Why Montessori Works
Montessori works because it is rooted in how children actually develop. It honors their need for movement, their drive toward independence, and their capacity for deep concentration when given meaningful work.
Most of all, Dr. Montessori wanted to help free a child's mind — to learn without negative input or fear of failure. The method is success-oriented in that almost everything is self-teaching and self-correcting. Children learn by doing, by experimenting, and by repeating activities as many times as they need. Repetition is not tedium in Montessori; it is the pathway to mastery.

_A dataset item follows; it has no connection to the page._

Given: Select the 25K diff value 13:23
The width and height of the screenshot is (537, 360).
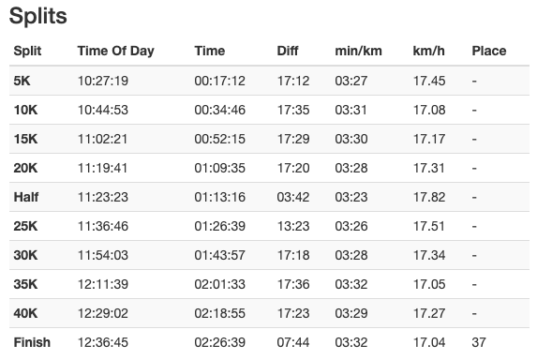Looking at the screenshot, I should (x=293, y=227).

Another important skill the method teaches is self-reliance and independence. From the youngest toddler learning to put on shoes to the elementary child organizing a research project, Montessori children develop the confidence that comes from real competence.

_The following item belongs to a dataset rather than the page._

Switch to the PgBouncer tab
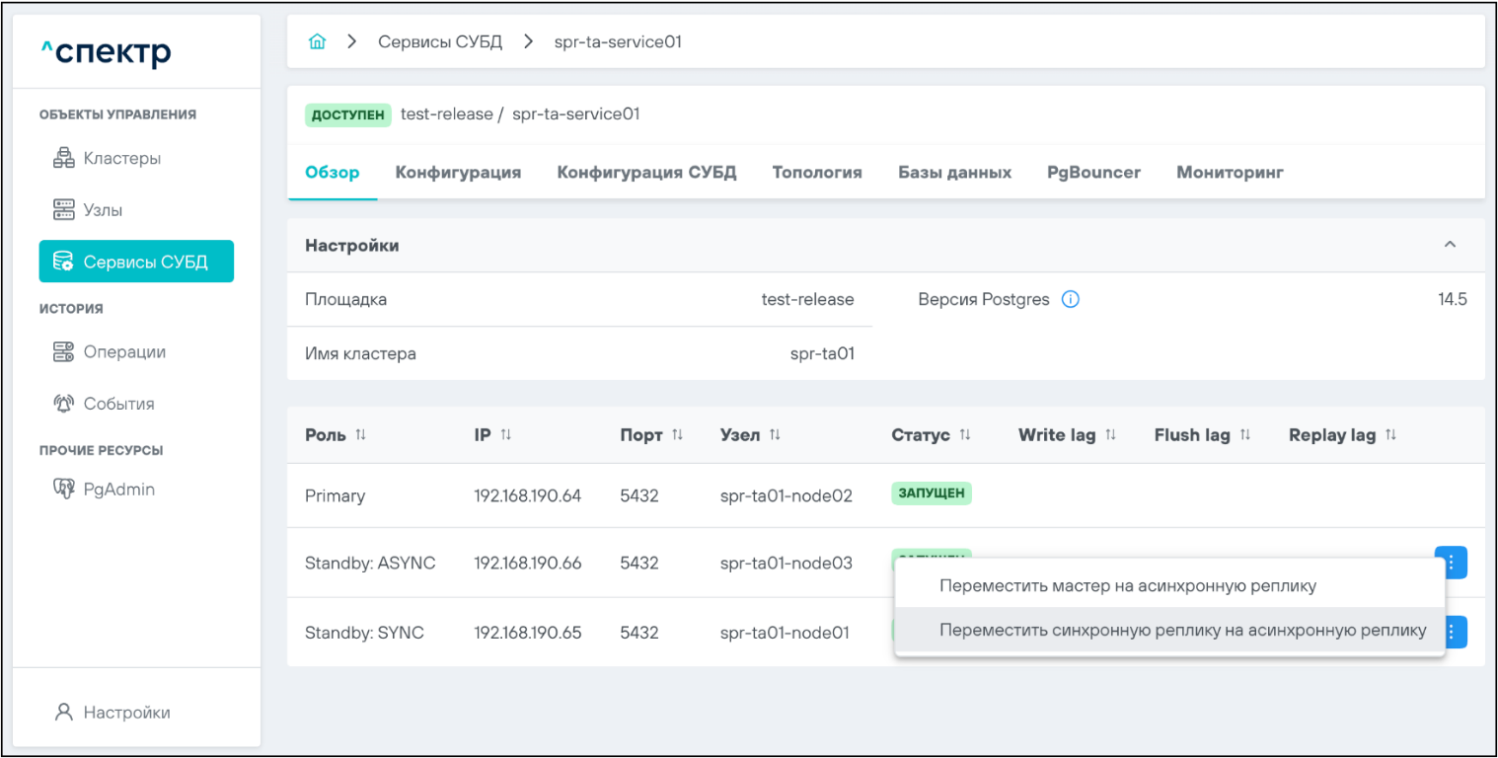1498x758 pixels. [x=1093, y=173]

Mixed-age classrooms — typically spanning three-year age ranges — allow younger children to learn from older peers and older children to deepen their understanding by teaching. This creates a natural community where collaboration, empathy, and leadership develop organically.
The main goal of the Montessori Method is to provide a stimulating, child-oriented environment that children can explore, touch, and learn within without fear. An understanding parent or teacher is a vital part of this child's world. The end result is to encourage lifelong learning, the joy of discovery, and happiness about one's path and purpose in life.
If you would like to explore the method more deeply in Dr. Montessori's own words, her foundational book The Montessori Method remains one of the most inspiring and accessible introductions to her philosophy.
Whether you are considering a Montessori school, homeschooling with Montessori principles, or simply want to bring more respect and independence into your family life, the Montessori Method offers a beautiful, time-tested path. Trust your child. Prepare the environment. Step back, observe, and marvel at what they can do.